Automation & Creating a flask app

After training the models and testing them it's time to deploy them! We'll begin from making an app that will work in your local network and after it's ready we will expand it onto a remote server in Azure that can be accessed from anywhere.

Local hosted flask app

In this section we create a web app on a local machine and we begin automating the process and making a pipeline. The code for creating the app is provided in app.py. You are not required to do much, just choose the names for your upload folder and model names.

Currently there are two REST functions. score() is used for our main purpose, classifying a date into one of the three classes. store() is used for keeping the models updated, you will want to retrain your model on new data and then upload the newer version.

You can test the local app by running it or typing python app.py in the terminal. Open it up in the browser by typing localhost:<PORT>/score.

Azure flask app

Now it's finally the last step to make your app being accessible to everyone else. Up until now we have added more and more layers to our project but now there's nothing left except packing it up and uploading it onto the cloud.

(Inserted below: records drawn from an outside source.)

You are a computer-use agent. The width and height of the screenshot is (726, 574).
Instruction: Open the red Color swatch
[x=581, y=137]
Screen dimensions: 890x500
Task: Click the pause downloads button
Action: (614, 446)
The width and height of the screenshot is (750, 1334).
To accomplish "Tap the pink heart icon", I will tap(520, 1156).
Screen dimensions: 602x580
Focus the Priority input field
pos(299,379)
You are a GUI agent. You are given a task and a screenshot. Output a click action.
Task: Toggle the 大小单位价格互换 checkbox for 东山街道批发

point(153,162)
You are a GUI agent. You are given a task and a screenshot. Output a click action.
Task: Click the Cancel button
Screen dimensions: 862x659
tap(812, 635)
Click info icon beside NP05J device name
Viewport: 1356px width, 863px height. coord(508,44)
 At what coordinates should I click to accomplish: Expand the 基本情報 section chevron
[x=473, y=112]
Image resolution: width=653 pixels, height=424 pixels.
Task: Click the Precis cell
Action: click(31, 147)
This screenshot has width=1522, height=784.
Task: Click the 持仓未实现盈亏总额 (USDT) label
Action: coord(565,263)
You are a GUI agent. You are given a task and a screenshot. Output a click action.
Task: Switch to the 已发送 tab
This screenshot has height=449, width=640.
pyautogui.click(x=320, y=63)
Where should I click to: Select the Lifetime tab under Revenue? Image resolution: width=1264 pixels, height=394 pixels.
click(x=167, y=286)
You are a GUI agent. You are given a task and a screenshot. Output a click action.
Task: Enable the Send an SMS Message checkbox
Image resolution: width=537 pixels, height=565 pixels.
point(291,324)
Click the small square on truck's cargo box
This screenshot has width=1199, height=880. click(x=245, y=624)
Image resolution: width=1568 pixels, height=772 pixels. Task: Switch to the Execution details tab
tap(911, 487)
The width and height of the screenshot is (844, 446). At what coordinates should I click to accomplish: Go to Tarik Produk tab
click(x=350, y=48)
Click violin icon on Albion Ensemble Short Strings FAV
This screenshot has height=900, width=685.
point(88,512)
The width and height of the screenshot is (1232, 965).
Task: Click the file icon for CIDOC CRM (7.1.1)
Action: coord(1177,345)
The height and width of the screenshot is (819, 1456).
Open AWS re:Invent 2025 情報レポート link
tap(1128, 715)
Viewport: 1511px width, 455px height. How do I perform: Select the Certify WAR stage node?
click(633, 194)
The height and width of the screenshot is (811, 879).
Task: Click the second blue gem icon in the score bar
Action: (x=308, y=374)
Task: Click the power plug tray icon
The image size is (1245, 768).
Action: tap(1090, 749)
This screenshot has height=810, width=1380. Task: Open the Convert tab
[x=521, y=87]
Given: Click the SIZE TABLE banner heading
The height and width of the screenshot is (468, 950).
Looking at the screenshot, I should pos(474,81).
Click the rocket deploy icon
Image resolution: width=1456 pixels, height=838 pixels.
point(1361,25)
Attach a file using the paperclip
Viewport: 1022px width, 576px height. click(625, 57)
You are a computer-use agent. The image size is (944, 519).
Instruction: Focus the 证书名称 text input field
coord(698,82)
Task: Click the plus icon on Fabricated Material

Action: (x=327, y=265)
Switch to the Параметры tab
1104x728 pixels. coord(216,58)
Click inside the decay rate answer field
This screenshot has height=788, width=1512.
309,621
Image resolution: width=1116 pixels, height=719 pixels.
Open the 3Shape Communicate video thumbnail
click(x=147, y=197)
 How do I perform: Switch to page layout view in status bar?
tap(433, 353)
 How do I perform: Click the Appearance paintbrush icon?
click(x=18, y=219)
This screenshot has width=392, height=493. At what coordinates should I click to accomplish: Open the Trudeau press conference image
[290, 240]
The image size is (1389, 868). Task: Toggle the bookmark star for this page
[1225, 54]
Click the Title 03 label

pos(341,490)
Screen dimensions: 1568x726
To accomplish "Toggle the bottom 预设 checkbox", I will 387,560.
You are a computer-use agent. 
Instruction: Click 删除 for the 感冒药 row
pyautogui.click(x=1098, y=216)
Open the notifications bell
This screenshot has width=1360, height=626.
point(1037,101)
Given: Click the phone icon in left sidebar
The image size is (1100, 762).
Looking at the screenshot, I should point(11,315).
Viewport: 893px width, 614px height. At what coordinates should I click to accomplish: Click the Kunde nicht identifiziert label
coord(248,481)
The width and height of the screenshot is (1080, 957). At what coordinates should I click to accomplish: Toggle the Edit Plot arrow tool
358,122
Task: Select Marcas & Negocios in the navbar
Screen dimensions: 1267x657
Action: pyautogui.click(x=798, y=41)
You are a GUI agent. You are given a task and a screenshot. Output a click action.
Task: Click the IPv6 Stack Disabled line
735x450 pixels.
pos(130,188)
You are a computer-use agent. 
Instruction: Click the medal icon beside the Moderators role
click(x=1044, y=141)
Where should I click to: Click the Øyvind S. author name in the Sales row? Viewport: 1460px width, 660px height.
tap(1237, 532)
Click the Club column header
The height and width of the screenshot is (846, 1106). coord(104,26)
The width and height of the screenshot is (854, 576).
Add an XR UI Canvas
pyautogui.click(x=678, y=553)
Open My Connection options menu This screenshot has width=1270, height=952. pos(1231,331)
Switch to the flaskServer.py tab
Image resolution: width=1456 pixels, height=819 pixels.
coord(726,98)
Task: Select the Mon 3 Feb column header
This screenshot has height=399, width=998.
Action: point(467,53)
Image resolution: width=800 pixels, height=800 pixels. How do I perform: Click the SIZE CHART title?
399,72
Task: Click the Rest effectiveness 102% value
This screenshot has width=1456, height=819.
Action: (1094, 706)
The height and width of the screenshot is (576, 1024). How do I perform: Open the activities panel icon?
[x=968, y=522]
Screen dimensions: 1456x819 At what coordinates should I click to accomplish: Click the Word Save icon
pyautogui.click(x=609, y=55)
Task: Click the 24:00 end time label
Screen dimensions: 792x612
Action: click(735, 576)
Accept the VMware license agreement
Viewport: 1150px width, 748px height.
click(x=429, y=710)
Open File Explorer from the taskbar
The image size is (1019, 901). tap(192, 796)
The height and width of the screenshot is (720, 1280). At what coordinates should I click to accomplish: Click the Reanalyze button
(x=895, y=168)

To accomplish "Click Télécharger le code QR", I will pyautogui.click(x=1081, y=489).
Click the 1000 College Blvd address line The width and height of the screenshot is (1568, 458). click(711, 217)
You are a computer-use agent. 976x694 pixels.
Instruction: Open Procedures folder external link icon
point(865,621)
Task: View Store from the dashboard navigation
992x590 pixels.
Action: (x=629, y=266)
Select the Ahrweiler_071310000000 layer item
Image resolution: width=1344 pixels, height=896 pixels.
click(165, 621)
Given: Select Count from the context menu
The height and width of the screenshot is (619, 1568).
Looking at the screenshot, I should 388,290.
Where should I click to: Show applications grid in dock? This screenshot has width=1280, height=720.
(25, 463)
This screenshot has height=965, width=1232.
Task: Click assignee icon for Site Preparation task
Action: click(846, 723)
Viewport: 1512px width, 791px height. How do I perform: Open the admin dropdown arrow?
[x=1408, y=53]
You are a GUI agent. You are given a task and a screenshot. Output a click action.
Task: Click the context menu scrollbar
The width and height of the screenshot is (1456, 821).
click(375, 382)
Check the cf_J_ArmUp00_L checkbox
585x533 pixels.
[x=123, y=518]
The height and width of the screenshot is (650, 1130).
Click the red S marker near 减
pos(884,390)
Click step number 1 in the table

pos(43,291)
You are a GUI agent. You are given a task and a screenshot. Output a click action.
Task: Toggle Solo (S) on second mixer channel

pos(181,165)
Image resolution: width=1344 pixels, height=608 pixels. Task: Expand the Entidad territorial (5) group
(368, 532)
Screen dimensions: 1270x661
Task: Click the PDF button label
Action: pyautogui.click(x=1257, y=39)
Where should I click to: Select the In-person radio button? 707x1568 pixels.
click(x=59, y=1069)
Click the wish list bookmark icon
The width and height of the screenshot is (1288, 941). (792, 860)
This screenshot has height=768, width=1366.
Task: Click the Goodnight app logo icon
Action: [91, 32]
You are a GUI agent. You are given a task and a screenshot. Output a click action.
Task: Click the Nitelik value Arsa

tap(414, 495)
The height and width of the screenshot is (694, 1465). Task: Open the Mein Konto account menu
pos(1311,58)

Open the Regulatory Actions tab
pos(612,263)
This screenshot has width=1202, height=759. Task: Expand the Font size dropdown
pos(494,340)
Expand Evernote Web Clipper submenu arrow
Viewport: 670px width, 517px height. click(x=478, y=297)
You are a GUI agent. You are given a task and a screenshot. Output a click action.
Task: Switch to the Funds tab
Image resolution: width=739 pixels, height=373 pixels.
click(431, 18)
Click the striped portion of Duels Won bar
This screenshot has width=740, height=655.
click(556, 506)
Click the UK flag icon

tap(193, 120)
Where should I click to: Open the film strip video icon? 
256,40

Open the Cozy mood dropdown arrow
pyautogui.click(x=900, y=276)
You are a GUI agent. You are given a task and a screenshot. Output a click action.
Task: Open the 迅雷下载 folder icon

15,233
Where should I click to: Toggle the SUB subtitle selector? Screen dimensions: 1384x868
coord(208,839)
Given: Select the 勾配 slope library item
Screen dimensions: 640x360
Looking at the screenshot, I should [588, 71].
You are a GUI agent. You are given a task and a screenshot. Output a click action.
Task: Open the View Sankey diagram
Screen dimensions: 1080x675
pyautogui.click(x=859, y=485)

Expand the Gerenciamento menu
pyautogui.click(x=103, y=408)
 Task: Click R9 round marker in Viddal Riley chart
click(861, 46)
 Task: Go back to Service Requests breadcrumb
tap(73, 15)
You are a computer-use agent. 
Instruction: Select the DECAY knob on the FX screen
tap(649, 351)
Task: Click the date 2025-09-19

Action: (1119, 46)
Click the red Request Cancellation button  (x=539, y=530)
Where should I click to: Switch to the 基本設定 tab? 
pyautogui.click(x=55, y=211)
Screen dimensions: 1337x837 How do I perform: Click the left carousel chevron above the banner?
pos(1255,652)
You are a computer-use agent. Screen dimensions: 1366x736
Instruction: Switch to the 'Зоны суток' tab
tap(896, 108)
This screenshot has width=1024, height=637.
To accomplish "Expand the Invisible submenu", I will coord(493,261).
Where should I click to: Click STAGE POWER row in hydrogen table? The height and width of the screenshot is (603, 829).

If you have ever tried before uploading machine learning projects via the usual method you probably would know what a headache it is and why it can be so frustrating doing this. Nevertheless, don't hesitate! This step can be done in less than half a hour if you will follow this guide. Before doing so please note that step 3 in the tutorial is done differently, and will be done here instead since we are using Anaconda.

Using Anaconda environment in a docker container can be a bit tricky and frustrating so I have made my research and provided a dockerfile already in the repository so you can avoid the headaches. It was optimized and has a 3x smaller size than using continuum/miniconda image.